Today was a fun vacation day, but I still got 2 hours of coding in. I finally fixed a super small problem that was driving me crazy yesterday (honestly, super simple fix, I don't know if I should be ashamed). What I wanted to do was to emit audio chunks from my React app to my Flask API which uses SocketIO and I just couldn't do it. I'm using the React-Mic library to record the user and it generates blobs that are in webm format, and I was frustruating over converting them to WAV format so that I could create a WAV file with the audio data.

Little did I know, this wasn't too important since I could've easily converted the final blob and saved it as a WAV file in the API. I learned that I need to explore way more options, such as trying to do it in your API (which is where most things should happen) and minimize complexity in the front-end part.

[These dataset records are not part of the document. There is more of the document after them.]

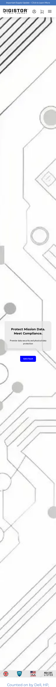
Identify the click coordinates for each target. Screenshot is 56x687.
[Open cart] (42, 11)
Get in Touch (28, 359)
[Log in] (34, 11)
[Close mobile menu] (49, 11)
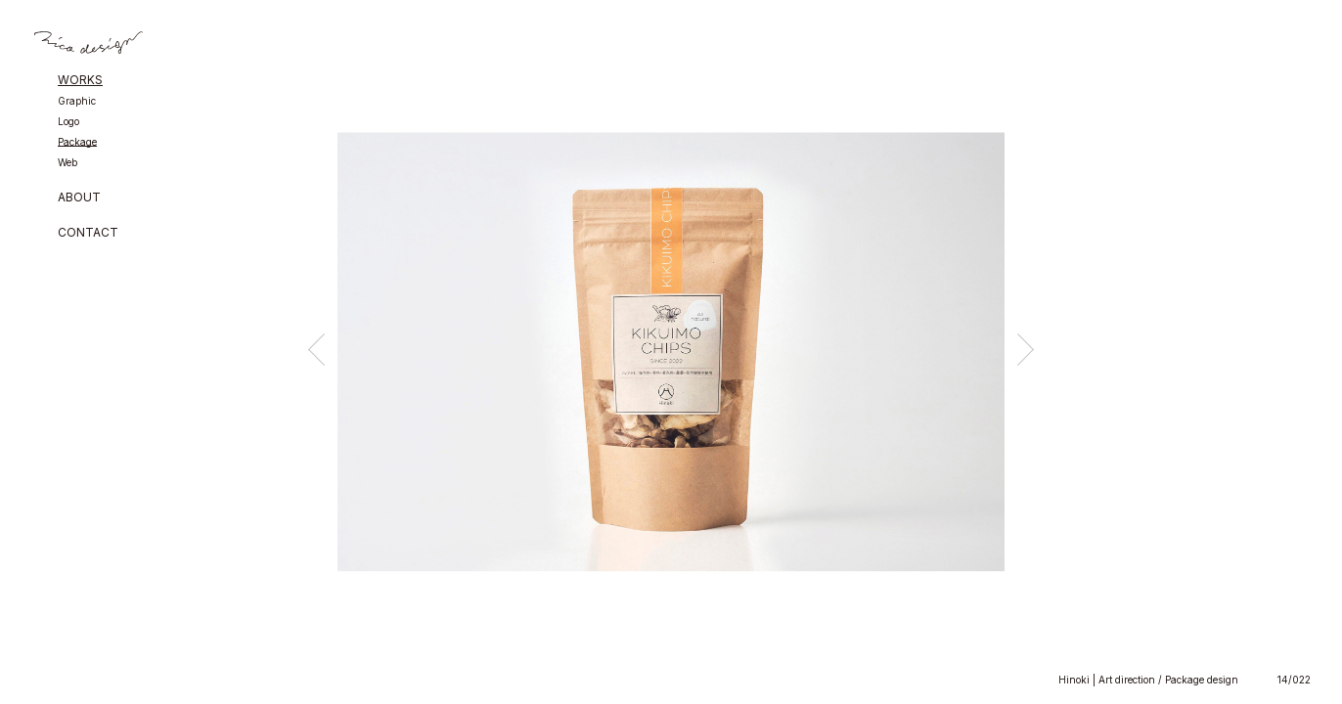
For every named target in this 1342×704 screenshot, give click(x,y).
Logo (68, 121)
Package (77, 142)
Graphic (77, 101)
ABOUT (79, 198)
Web (67, 162)
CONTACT (88, 233)
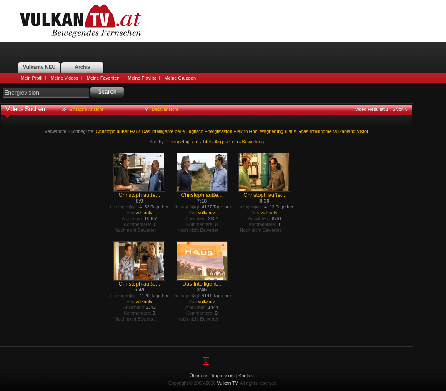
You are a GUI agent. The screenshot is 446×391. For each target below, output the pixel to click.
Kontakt (246, 375)
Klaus (290, 131)
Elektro (240, 131)
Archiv (82, 67)
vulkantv (143, 212)
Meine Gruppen (180, 77)
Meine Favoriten (103, 77)
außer (123, 131)
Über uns (199, 375)
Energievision (218, 131)
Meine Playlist (142, 77)
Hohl (253, 131)
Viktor (362, 131)
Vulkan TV (80, 21)
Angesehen (226, 141)
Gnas (302, 131)
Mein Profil (32, 77)
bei (178, 131)
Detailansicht (165, 109)
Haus (135, 131)
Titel (207, 141)
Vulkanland (344, 131)
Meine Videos (64, 77)
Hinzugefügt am (182, 141)
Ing (280, 131)
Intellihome (321, 131)
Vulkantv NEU (39, 67)
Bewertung (253, 141)
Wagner (268, 131)
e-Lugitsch (192, 131)
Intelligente (162, 131)
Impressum (223, 375)
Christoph (105, 131)
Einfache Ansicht (86, 109)
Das (146, 131)
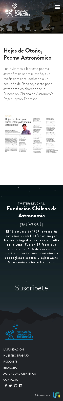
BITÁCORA (10, 368)
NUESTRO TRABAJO (16, 356)
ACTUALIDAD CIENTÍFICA (19, 374)
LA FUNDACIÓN (13, 350)
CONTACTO (10, 380)
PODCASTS (10, 362)
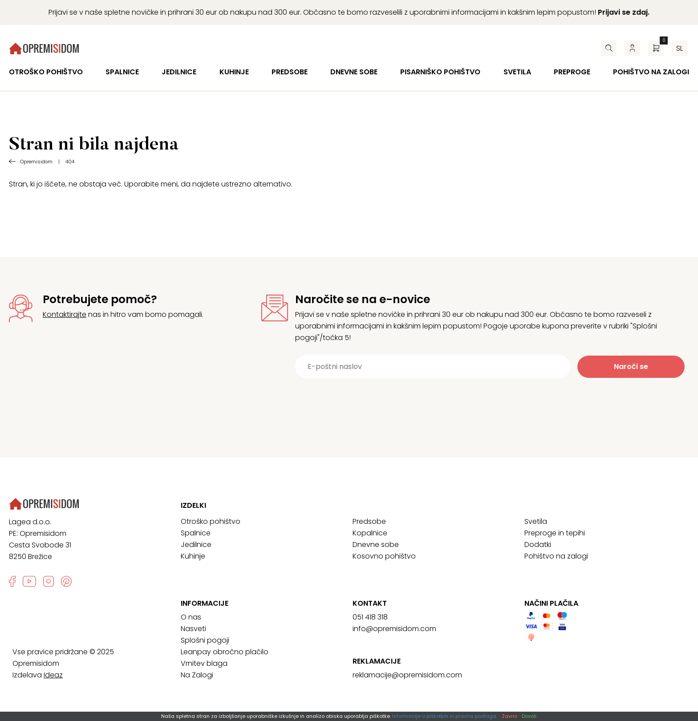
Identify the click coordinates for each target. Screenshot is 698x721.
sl (679, 48)
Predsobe (290, 72)
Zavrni (509, 716)
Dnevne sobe (353, 72)
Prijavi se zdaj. (623, 12)
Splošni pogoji (205, 640)
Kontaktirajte (64, 314)
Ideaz (53, 675)
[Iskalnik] (609, 48)
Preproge (572, 72)
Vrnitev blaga (204, 663)
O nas (191, 617)
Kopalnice (370, 533)
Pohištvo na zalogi (651, 72)
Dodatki (537, 544)
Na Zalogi (197, 675)
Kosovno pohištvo (384, 556)
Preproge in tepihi (554, 533)
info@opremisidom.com (394, 629)
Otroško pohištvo (46, 72)
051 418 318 (370, 617)
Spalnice (122, 72)
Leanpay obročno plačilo (224, 652)
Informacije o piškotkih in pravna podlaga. (444, 716)
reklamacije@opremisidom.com (407, 675)
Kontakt (370, 603)
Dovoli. (529, 716)
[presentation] (475, 400)
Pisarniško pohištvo (440, 72)
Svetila (517, 72)
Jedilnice (179, 72)
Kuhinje (234, 72)
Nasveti (193, 629)
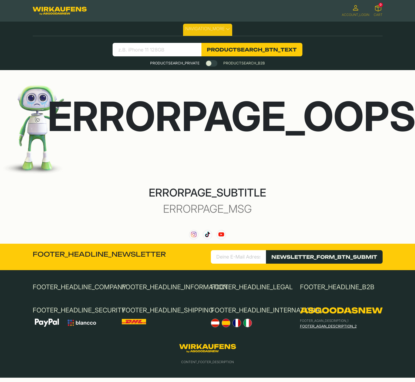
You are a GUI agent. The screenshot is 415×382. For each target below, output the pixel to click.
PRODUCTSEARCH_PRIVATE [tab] (175, 63)
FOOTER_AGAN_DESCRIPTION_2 (328, 326)
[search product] (157, 49)
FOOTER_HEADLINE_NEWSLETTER (99, 254)
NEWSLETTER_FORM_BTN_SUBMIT (324, 257)
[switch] (211, 63)
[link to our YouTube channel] (221, 234)
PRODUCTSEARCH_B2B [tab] (244, 63)
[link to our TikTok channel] (207, 234)
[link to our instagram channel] (194, 234)
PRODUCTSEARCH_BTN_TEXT (252, 50)
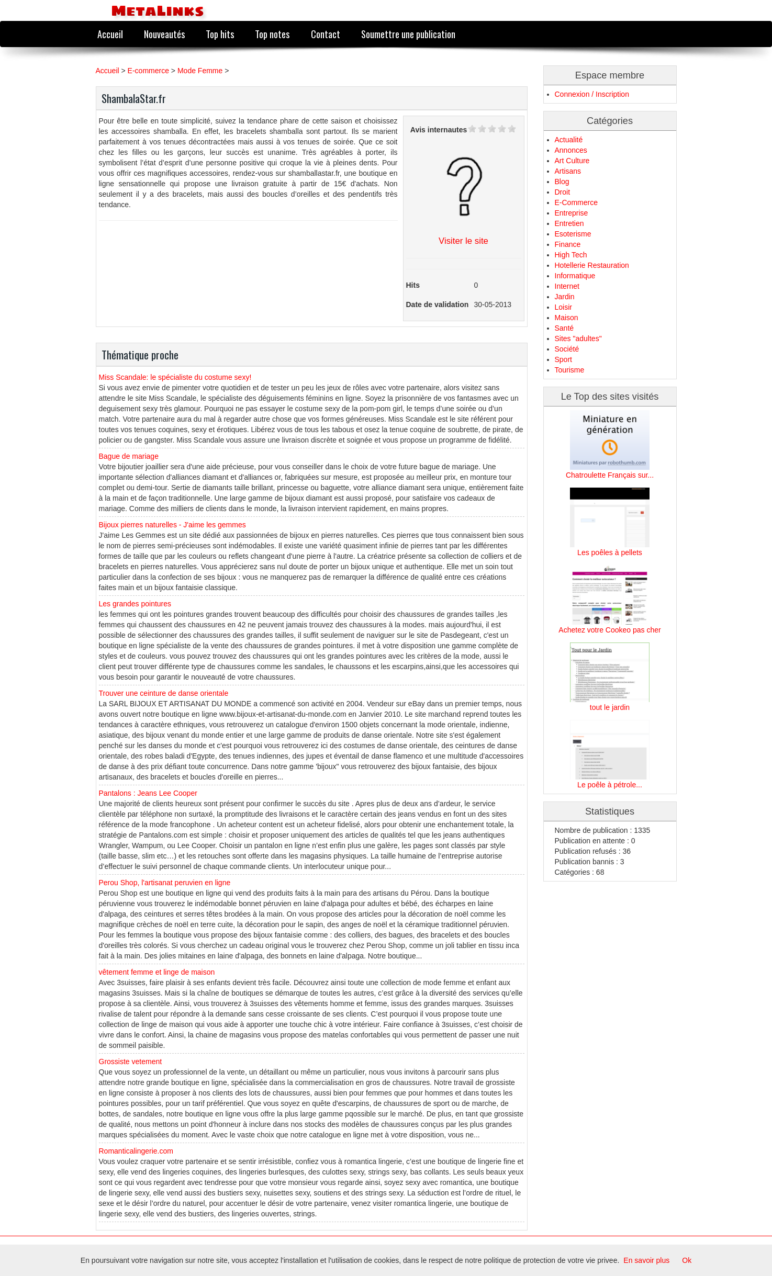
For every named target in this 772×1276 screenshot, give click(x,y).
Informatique (575, 276)
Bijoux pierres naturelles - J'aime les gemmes (172, 525)
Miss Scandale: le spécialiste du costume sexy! (175, 377)
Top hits (220, 34)
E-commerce (148, 70)
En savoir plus (646, 1260)
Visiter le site (463, 241)
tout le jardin (610, 707)
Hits (413, 285)
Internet (567, 286)
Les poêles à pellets (609, 552)
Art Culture (572, 160)
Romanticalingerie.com (136, 1151)
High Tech (571, 255)
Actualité (569, 139)
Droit (562, 192)
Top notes (272, 34)
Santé (564, 328)
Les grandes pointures (135, 604)
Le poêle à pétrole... (609, 785)
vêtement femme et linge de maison (157, 972)
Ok (686, 1260)
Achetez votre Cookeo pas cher (609, 630)
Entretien (569, 223)
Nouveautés (164, 34)
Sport (563, 359)
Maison (566, 317)
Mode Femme (199, 70)
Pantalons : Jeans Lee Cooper (148, 793)
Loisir (563, 307)
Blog (562, 181)
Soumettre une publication (408, 34)
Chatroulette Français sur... (610, 475)
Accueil (110, 34)
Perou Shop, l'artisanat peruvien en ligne (165, 882)
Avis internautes (438, 130)
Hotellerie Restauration (592, 265)
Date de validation (437, 304)
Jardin (565, 296)
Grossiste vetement (130, 1061)
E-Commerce (576, 202)
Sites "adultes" (578, 338)
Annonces (571, 150)
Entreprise (571, 213)
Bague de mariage (129, 456)
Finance (568, 244)
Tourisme (570, 370)
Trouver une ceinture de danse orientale (164, 693)
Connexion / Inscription (592, 94)
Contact (325, 34)
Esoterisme (573, 234)
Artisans (568, 171)
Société (567, 349)
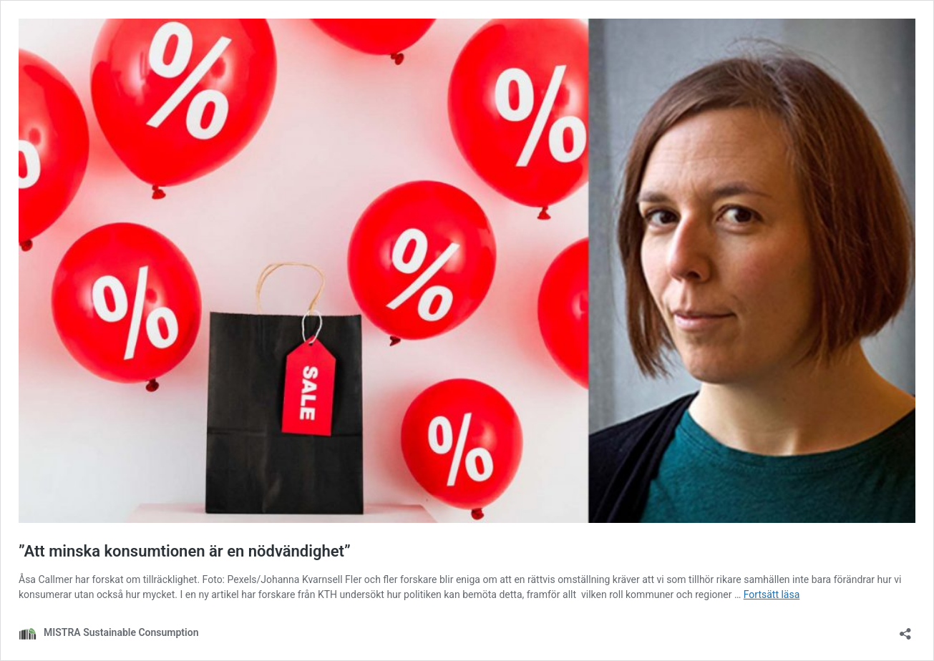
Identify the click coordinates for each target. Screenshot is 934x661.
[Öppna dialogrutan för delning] (905, 629)
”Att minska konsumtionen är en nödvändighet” (185, 551)
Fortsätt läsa (772, 594)
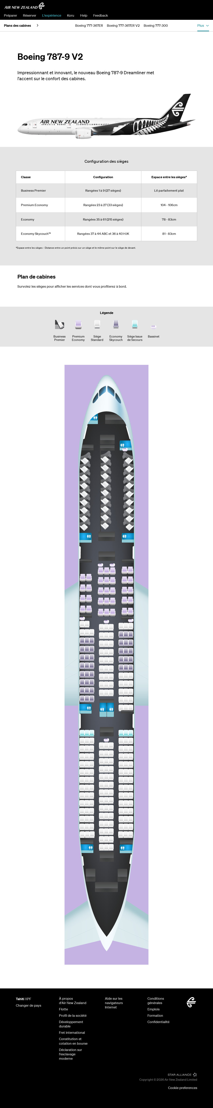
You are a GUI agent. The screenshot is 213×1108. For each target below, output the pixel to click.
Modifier (180, 15)
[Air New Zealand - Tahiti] (24, 6)
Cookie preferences (182, 1088)
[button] (203, 25)
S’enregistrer (199, 15)
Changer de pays (28, 1005)
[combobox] (180, 7)
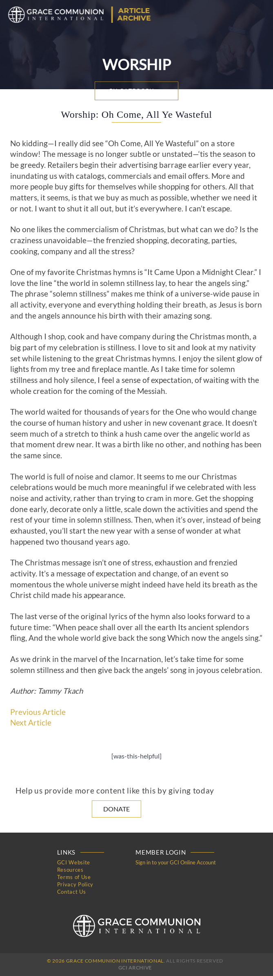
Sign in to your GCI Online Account (175, 862)
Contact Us (71, 891)
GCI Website (73, 862)
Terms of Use (74, 877)
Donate (116, 809)
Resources (70, 869)
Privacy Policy (75, 884)
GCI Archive (135, 968)
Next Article (30, 722)
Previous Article (38, 712)
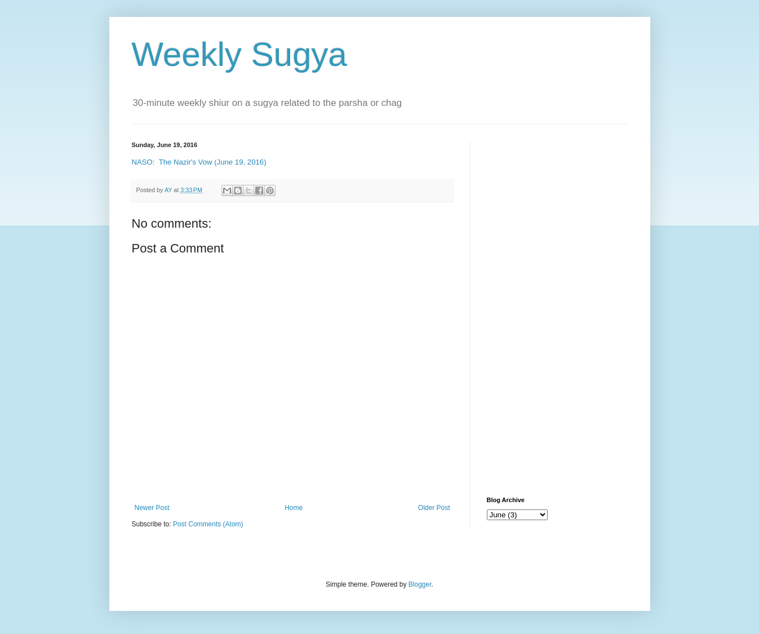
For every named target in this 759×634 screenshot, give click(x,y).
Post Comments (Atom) (208, 524)
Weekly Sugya (239, 54)
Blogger (420, 584)
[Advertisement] (557, 310)
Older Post (434, 508)
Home (294, 508)
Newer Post (152, 508)
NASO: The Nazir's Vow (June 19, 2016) (199, 162)
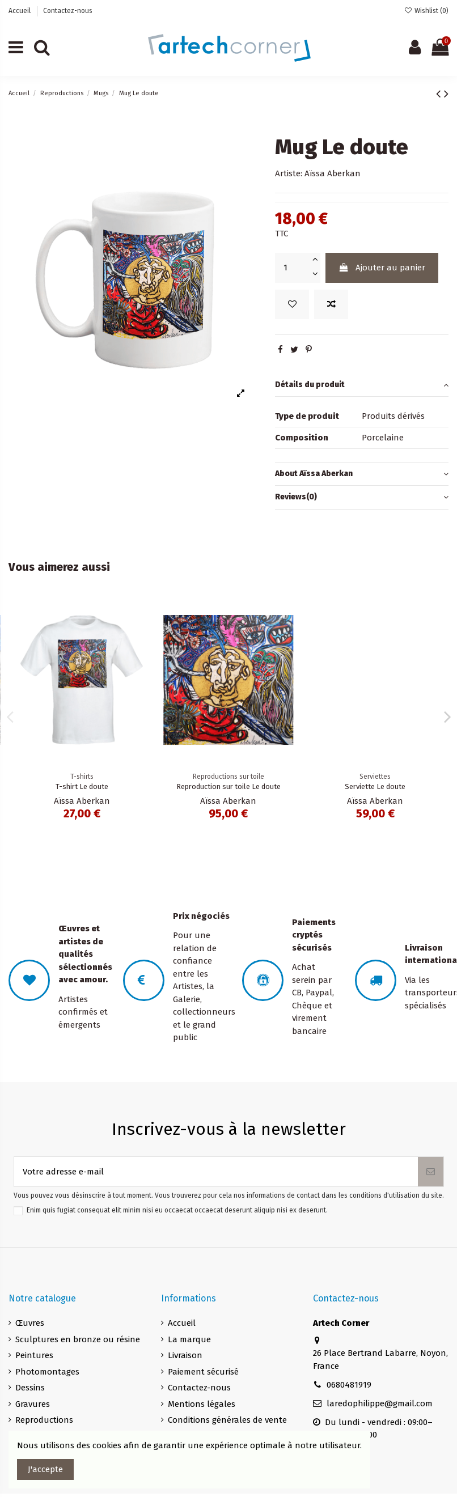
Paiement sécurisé (203, 1372)
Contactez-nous (67, 11)
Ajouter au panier (382, 267)
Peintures (34, 1355)
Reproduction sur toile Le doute (375, 786)
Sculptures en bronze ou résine (77, 1339)
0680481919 (349, 1385)
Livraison (185, 1355)
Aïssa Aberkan (332, 173)
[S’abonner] (430, 1172)
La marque (189, 1339)
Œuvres (29, 1323)
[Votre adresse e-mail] (216, 1172)
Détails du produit (361, 385)
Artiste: (288, 173)
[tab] (361, 385)
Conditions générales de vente (227, 1420)
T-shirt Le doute (228, 786)
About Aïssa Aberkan (361, 474)
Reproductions (44, 1420)
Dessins (30, 1388)
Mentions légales (201, 1404)
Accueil (20, 11)
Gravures (32, 1404)
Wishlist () (426, 11)
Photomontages (47, 1372)
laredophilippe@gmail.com (380, 1403)
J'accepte (45, 1469)
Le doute (81, 786)
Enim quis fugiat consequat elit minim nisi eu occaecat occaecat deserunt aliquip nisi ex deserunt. (177, 1210)
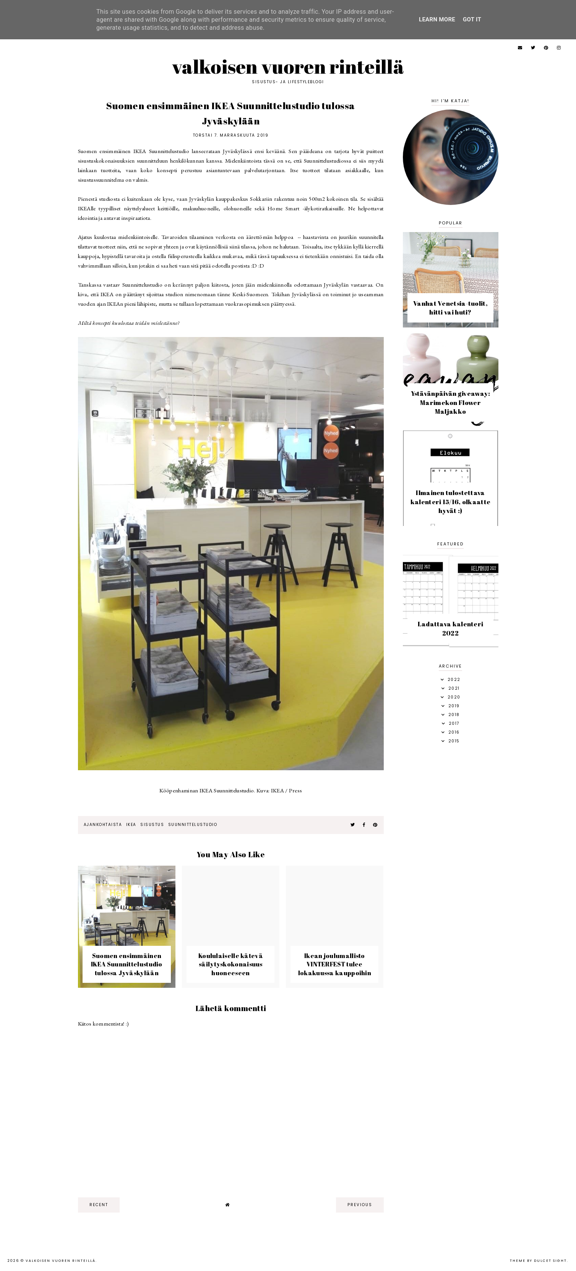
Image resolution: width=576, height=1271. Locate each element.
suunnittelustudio (192, 824)
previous (359, 1205)
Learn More (437, 19)
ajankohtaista (103, 824)
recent (98, 1205)
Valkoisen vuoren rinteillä (288, 66)
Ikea (131, 824)
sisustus (152, 824)
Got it (472, 19)
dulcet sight (550, 1260)
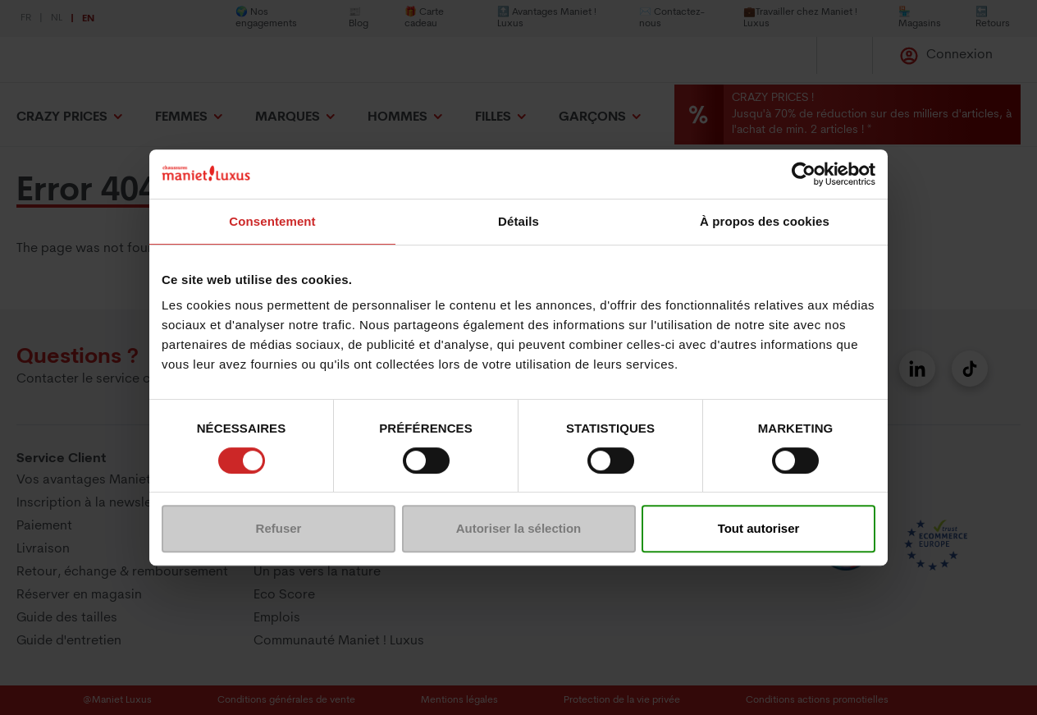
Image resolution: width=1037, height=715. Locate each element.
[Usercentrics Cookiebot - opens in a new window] (803, 174)
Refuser (279, 528)
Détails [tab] (518, 221)
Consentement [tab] (272, 221)
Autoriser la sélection (519, 528)
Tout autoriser (759, 528)
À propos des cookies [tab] (764, 221)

Currently focusing on exploring approaches to real-time transcription, as this is what my project is about (real-time transcription with Whisper) and I'm wondering how I should approach this in terms of buffering, maintaining proper accuracy, latency and formatting.

This is something I'm approaching in a step-by-step manner, focusing on buffering first. I didn't even make a list before this, but I just made it now writing this. For me, this sort of things, even if nobody reads this, is my goal.

A big part of my project is the Whisper transcription library by OpenAI (which I love!). The possibilities are endless with such a library, and it's super fun to be able to witness its upbringing. Anyway, for those who don't know, there's a few models (enormous datasets on which its trained on) we can make use of. If I use the large one, execution times go beyond the 20-second mark. The tiny one optimized for English works great, but there's a lot of accuracy being sacrificed. I'm super curious and interested to learn about strategies that may even involve how I to approach executing the library's functions in quicker and more efficient ways.

I'm super early into my research process, so I'll be updating you (or myself) on how it goes.

That's it for today, happy coding everyone!